### PROBLEM STATEMENT
Transcribe the entire listing below exactly.

### DATA SHOWN
[Start of section]

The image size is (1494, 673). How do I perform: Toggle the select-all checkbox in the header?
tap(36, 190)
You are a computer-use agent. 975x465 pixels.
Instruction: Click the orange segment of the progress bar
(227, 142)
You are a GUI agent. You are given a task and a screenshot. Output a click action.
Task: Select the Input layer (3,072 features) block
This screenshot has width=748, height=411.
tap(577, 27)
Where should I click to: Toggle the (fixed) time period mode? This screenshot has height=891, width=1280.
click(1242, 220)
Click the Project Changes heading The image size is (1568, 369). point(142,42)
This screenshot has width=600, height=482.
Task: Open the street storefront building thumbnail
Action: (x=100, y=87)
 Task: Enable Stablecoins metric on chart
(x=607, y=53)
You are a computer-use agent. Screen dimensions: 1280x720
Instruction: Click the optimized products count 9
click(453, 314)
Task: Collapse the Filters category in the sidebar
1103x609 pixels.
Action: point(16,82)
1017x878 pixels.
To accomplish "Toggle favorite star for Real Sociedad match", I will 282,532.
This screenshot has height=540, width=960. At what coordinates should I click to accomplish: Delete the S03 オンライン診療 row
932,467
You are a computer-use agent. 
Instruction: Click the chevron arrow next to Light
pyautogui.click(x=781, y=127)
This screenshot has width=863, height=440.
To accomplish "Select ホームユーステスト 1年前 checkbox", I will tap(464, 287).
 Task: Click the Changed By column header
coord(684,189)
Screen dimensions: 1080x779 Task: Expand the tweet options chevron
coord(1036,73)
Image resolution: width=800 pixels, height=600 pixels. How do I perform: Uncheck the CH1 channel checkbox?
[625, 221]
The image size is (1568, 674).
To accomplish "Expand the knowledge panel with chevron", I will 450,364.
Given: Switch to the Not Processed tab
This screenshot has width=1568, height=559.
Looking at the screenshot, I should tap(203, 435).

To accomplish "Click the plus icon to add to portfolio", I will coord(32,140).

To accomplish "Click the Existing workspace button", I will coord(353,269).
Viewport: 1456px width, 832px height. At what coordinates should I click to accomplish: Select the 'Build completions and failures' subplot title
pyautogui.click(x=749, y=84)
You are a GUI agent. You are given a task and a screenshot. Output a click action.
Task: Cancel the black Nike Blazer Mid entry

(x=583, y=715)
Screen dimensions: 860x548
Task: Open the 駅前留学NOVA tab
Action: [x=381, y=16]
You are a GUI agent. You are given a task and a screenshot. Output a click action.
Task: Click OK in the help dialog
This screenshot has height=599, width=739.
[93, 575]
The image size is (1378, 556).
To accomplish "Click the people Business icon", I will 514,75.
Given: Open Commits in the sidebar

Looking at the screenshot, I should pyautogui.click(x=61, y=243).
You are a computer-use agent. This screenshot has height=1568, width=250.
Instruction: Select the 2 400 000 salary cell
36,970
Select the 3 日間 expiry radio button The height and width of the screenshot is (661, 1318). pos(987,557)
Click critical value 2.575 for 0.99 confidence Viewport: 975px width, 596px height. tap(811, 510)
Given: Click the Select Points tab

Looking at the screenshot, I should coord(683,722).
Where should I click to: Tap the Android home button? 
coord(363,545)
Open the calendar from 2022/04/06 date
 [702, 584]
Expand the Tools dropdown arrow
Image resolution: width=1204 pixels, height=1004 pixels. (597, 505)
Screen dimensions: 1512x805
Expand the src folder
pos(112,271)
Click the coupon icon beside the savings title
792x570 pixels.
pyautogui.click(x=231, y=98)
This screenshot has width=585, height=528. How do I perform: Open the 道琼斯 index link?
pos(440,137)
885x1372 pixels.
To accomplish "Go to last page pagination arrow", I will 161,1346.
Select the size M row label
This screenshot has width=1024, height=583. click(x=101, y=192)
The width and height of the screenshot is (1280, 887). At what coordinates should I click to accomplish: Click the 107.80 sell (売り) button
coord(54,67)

[End of section]

### RESPONSE AREA
The image size is (1494, 673). How do I perform: Toggle the select-all checkbox in the header?
tap(36, 190)
You are a computer-use agent. 975x465 pixels.
Instruction: Click the orange segment of the progress bar
(227, 142)
You are a GUI agent. You are given a task and a screenshot. Output a click action.
Task: Select the Input layer (3,072 features) block
This screenshot has width=748, height=411.
tap(577, 27)
Where should I click to: Toggle the (fixed) time period mode? This screenshot has height=891, width=1280.
click(1242, 220)
Click the Project Changes heading The image size is (1568, 369). point(142,42)
This screenshot has width=600, height=482.
Task: Open the street storefront building thumbnail
Action: (x=100, y=87)
 Task: Enable Stablecoins metric on chart
(x=607, y=53)
You are a computer-use agent. Screen dimensions: 1280x720
Instruction: Click the optimized products count 9
click(453, 314)
Task: Collapse the Filters category in the sidebar
1103x609 pixels.
Action: point(16,82)
1017x878 pixels.
To accomplish "Toggle favorite star for Real Sociedad match", I will 282,532.
This screenshot has height=540, width=960. At what coordinates should I click to accomplish: Delete the S03 オンライン診療 row
932,467
You are a computer-use agent. 
Instruction: Click the chevron arrow next to Light
pyautogui.click(x=781, y=127)
This screenshot has width=863, height=440.
To accomplish "Select ホームユーステスト 1年前 checkbox", I will tap(464, 287).
 Task: Click the Changed By column header
coord(684,189)
Screen dimensions: 1080x779 Task: Expand the tweet options chevron
coord(1036,73)
Image resolution: width=800 pixels, height=600 pixels. How do I perform: Uncheck the CH1 channel checkbox?
[625, 221]
The image size is (1568, 674).
To accomplish "Expand the knowledge panel with chevron", I will 450,364.
Given: Switch to the Not Processed tab
This screenshot has width=1568, height=559.
Looking at the screenshot, I should tap(203, 435).

To accomplish "Click the plus icon to add to portfolio", I will coord(32,140).

To accomplish "Click the Existing workspace button", I will coord(353,269).
Viewport: 1456px width, 832px height. At what coordinates should I click to accomplish: Select the 'Build completions and failures' subplot title
pyautogui.click(x=749, y=84)
You are a GUI agent. You are given a task and a screenshot. Output a click action.
Task: Cancel the black Nike Blazer Mid entry

(x=583, y=715)
Screen dimensions: 860x548
Task: Open the 駅前留学NOVA tab
Action: [x=381, y=16]
You are a GUI agent. You are given a task and a screenshot. Output a click action.
Task: Click OK in the help dialog
This screenshot has height=599, width=739.
[93, 575]
The image size is (1378, 556).
To accomplish "Click the people Business icon", I will 514,75.
Given: Open Commits in the sidebar

Looking at the screenshot, I should pyautogui.click(x=61, y=243).
You are a computer-use agent. This screenshot has height=1568, width=250.
Instruction: Select the 2 400 000 salary cell
36,970
Select the 3 日間 expiry radio button The height and width of the screenshot is (661, 1318). pos(987,557)
Click critical value 2.575 for 0.99 confidence Viewport: 975px width, 596px height. tap(811, 510)
Given: Click the Select Points tab

Looking at the screenshot, I should coord(683,722).
Where should I click to: Tap the Android home button? 
coord(363,545)
Open the calendar from 2022/04/06 date
 [702, 584]
Expand the Tools dropdown arrow
Image resolution: width=1204 pixels, height=1004 pixels. (597, 505)
Screen dimensions: 1512x805
Expand the src folder
pos(112,271)
Click the coupon icon beside the savings title
792x570 pixels.
pyautogui.click(x=231, y=98)
This screenshot has width=585, height=528. How do I perform: Open the 道琼斯 index link?
pos(440,137)
885x1372 pixels.
To accomplish "Go to last page pagination arrow", I will 161,1346.
Select the size M row label
This screenshot has width=1024, height=583. click(x=101, y=192)
The width and height of the screenshot is (1280, 887). At what coordinates should I click to accomplish: Click the 107.80 sell (売り) button
coord(54,67)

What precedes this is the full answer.